▶ [Pointing records for screenshots and pages]
========

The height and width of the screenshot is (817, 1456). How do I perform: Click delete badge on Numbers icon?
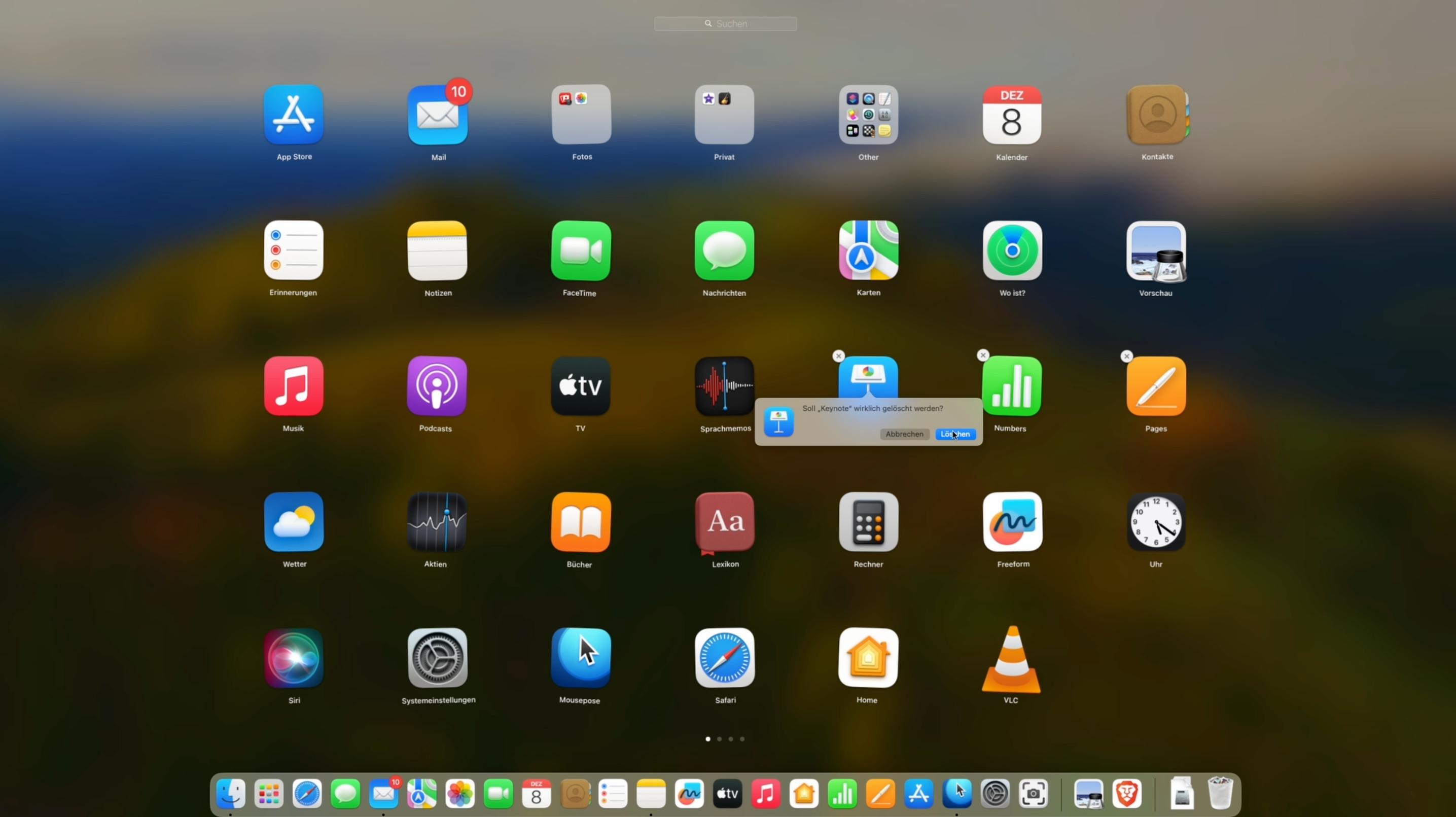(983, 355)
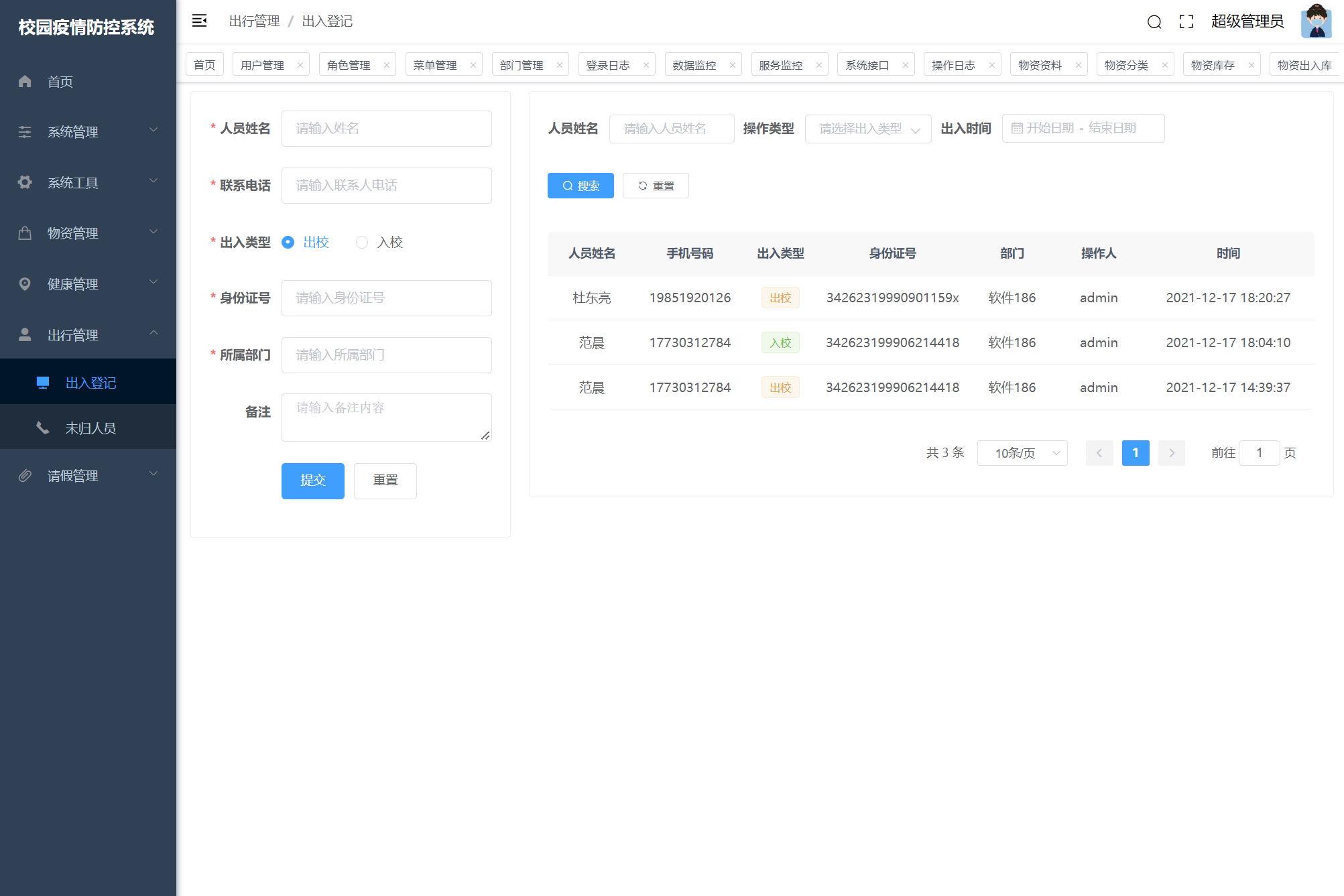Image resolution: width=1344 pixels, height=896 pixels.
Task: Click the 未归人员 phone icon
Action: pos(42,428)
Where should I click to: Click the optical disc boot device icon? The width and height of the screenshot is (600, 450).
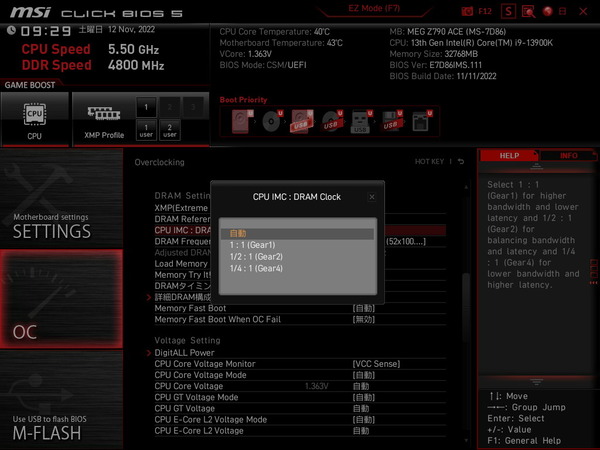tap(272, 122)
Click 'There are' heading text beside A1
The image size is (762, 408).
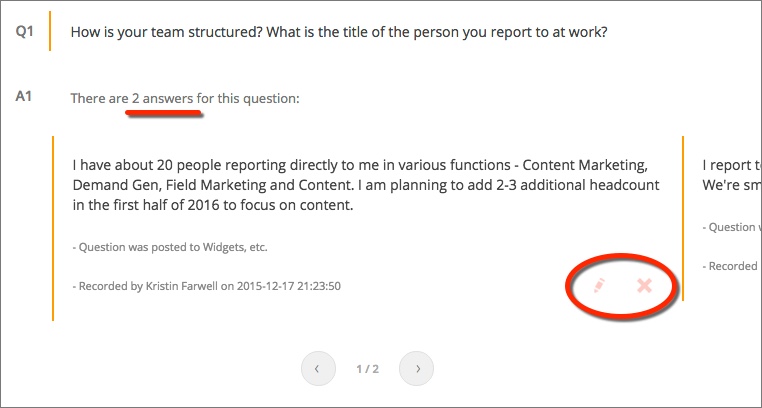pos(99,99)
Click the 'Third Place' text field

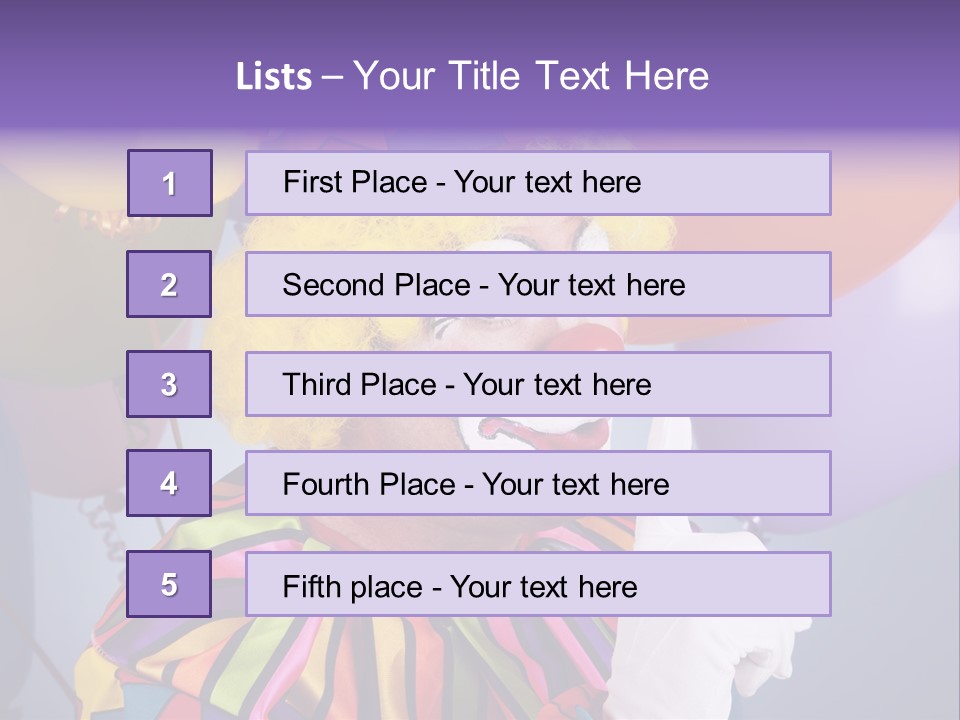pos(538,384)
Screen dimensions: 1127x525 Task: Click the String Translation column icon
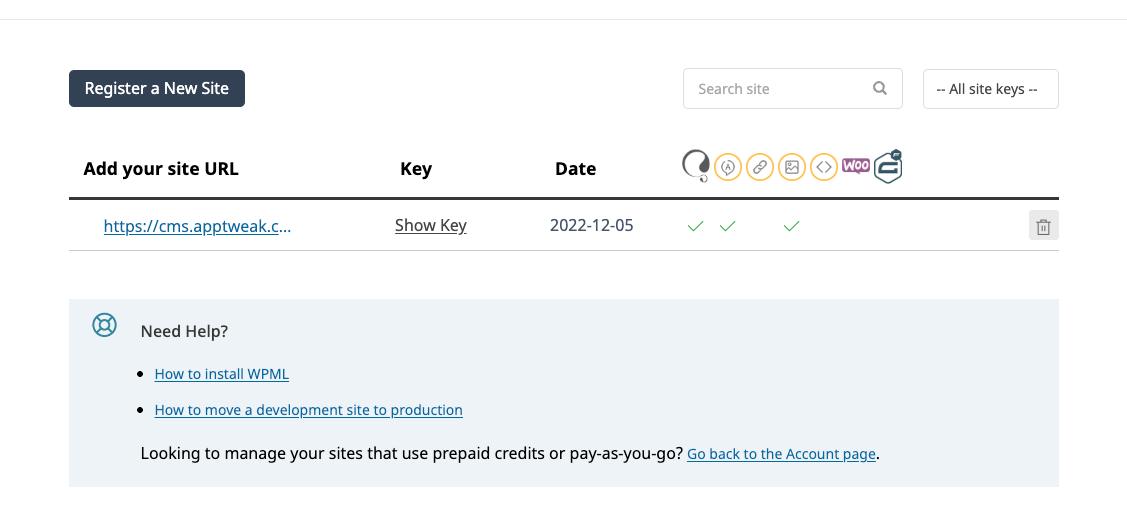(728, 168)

========

Collect every line of the rows above that contains the word "text", and copy each one in full.

Click 'There are' heading text beside A1
Click the 'Third Place' text field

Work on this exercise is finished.